Hawai'i was one of six states with foreclosure counts that at least doubled in April from a year before.

At one foreclosure filing for every 348 households, Hawai'i's foreclosure rate was 11th-worst in the country. It was also worse than the national average of one filing per 387 households.

Until early last year, Hawai'i had maintained one of the best foreclosure rates in the nation, but since then has sunk in the rankings. That's partly because home prices in other states crashed earlier and are now faring better, while Hawai'i's housing market experienced a more moderate downturn that only recently has shown signs of a nascent recovery.

Accurately quantifying distressed Hawai'i home mortgages is tricky using RealtyTrac data because of how the company counts foreclosures.

RealtyTrac reports three types of foreclosure-related filings on property default notices, trustee sale notices and lender repossessions and the data can include filings on the same property counted in different months.

The data also aren't limited to residential property, and include commercial property such as condotels and timeshare units.

California-based RealtyTrac said it collects data from more than 2,200 counties nationwide, representing about 90 percent of the U.S. population.
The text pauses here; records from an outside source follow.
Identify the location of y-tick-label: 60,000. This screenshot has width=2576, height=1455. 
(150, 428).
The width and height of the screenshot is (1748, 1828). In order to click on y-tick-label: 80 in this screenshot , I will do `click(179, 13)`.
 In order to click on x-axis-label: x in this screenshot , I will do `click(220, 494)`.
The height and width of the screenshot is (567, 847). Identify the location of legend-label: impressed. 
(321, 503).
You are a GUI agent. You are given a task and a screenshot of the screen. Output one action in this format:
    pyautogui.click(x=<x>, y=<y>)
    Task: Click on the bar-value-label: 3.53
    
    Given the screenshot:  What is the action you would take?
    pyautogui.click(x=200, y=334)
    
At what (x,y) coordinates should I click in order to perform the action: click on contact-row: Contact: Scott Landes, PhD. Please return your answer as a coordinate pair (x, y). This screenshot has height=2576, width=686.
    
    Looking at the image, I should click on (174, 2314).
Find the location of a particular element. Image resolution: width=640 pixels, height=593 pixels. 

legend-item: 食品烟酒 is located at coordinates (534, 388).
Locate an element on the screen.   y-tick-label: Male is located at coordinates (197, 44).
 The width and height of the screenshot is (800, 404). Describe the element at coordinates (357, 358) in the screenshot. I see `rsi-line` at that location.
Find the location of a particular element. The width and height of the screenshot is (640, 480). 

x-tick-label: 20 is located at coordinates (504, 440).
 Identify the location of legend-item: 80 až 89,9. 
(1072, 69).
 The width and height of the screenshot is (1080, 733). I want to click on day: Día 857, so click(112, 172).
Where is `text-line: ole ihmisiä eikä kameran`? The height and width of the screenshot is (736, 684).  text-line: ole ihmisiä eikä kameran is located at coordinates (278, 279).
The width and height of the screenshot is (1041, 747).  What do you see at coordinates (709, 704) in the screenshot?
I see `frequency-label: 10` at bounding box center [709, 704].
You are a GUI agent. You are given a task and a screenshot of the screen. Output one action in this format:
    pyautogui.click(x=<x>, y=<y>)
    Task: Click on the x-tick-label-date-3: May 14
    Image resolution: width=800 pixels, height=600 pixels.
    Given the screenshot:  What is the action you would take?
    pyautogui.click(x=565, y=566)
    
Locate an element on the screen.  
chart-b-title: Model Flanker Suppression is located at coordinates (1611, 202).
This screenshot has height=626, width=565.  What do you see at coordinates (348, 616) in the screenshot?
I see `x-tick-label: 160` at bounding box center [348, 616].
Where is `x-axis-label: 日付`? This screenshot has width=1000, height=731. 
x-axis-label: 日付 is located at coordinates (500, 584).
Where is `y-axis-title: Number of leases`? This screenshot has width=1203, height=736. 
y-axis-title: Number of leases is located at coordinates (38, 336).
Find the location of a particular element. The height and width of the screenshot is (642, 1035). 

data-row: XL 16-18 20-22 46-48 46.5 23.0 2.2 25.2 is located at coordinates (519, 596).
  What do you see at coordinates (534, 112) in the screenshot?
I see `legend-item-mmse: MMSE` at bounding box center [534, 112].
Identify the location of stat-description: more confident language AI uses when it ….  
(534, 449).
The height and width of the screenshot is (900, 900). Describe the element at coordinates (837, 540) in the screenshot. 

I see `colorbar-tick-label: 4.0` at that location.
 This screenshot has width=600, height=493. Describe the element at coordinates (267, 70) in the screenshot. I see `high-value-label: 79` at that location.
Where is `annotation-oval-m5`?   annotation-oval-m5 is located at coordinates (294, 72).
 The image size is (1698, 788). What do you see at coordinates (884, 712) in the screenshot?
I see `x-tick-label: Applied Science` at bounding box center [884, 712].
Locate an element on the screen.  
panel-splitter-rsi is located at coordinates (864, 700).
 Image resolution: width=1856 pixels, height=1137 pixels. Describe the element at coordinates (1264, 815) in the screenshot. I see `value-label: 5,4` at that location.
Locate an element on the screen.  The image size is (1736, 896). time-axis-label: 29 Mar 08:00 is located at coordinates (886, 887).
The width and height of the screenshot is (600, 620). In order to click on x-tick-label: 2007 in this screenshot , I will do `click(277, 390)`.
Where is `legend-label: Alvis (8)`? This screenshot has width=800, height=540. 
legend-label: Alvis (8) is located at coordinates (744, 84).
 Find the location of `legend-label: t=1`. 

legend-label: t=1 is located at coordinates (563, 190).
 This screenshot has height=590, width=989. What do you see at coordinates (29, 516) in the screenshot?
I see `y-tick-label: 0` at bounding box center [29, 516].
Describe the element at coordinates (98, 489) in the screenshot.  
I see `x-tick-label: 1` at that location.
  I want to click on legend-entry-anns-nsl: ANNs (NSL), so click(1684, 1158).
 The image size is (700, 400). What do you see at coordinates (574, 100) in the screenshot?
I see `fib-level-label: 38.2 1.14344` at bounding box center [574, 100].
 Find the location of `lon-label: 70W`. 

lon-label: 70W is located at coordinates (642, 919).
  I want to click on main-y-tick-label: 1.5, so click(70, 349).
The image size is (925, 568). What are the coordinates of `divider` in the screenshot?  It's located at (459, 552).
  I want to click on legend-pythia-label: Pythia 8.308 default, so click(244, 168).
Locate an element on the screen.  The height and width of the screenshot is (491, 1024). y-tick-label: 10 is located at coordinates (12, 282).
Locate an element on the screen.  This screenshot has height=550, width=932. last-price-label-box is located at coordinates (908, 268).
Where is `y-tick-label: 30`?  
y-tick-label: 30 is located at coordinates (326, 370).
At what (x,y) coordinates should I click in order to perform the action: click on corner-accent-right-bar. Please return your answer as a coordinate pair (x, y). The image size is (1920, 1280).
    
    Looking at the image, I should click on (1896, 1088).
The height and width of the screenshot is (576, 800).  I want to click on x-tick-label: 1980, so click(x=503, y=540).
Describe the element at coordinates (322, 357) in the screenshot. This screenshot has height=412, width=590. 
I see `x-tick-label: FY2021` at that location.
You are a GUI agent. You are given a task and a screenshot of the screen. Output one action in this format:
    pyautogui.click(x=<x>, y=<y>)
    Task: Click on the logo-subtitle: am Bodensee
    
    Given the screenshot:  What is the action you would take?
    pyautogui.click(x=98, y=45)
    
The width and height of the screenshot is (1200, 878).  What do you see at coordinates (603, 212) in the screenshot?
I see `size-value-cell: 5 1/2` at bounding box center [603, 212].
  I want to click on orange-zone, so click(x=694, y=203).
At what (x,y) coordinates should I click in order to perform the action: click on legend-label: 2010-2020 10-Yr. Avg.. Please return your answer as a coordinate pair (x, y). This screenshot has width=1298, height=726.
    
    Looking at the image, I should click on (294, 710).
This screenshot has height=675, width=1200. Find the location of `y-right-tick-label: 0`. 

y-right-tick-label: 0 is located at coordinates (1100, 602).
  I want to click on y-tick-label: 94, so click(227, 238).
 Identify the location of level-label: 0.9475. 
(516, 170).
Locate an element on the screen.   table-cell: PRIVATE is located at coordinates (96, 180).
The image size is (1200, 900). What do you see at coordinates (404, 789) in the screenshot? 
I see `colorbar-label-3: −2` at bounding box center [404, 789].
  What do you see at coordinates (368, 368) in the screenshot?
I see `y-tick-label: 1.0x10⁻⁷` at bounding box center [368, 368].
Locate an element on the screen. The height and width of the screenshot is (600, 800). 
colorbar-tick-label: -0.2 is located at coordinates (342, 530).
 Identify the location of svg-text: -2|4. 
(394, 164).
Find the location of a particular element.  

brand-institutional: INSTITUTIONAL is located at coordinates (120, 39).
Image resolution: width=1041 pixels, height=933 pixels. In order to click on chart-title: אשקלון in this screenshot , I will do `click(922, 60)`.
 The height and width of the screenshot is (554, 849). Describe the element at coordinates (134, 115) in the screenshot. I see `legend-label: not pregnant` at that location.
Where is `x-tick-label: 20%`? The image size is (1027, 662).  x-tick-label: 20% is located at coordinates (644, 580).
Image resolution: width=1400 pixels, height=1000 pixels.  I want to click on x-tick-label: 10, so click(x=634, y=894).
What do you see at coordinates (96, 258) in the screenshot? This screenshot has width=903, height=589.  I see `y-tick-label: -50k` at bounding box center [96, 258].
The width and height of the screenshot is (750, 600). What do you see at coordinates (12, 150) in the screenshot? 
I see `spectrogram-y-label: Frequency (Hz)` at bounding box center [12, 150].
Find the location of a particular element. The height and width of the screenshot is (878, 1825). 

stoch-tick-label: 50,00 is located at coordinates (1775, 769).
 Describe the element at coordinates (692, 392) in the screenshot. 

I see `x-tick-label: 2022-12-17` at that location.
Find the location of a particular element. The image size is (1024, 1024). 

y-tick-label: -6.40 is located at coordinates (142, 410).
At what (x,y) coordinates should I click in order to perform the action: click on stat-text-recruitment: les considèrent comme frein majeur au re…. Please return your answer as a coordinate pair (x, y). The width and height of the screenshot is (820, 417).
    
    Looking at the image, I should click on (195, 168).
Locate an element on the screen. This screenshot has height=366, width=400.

Among Hawai'i counties, Honolulu had the most filings at 581, but the lowest rate, at one filing for every 580 households.

Kaua'i had the next best rate at one filing per 313 households, based on 95 total filings.

On Maui, the rate was one filing per 187 households, based on 353 total filings.

The Big Island had the worst rate, at one filing per 179 households, or 445 filings in all.

Statewide, the bulk of the foreclosure filings in April 1,093 of the 1,474 filings were trustee sale notices representing properties headed to auction.

Some 268 filings were lender repossessions.

There also were 113 default notices, which are filed in some but not all cases.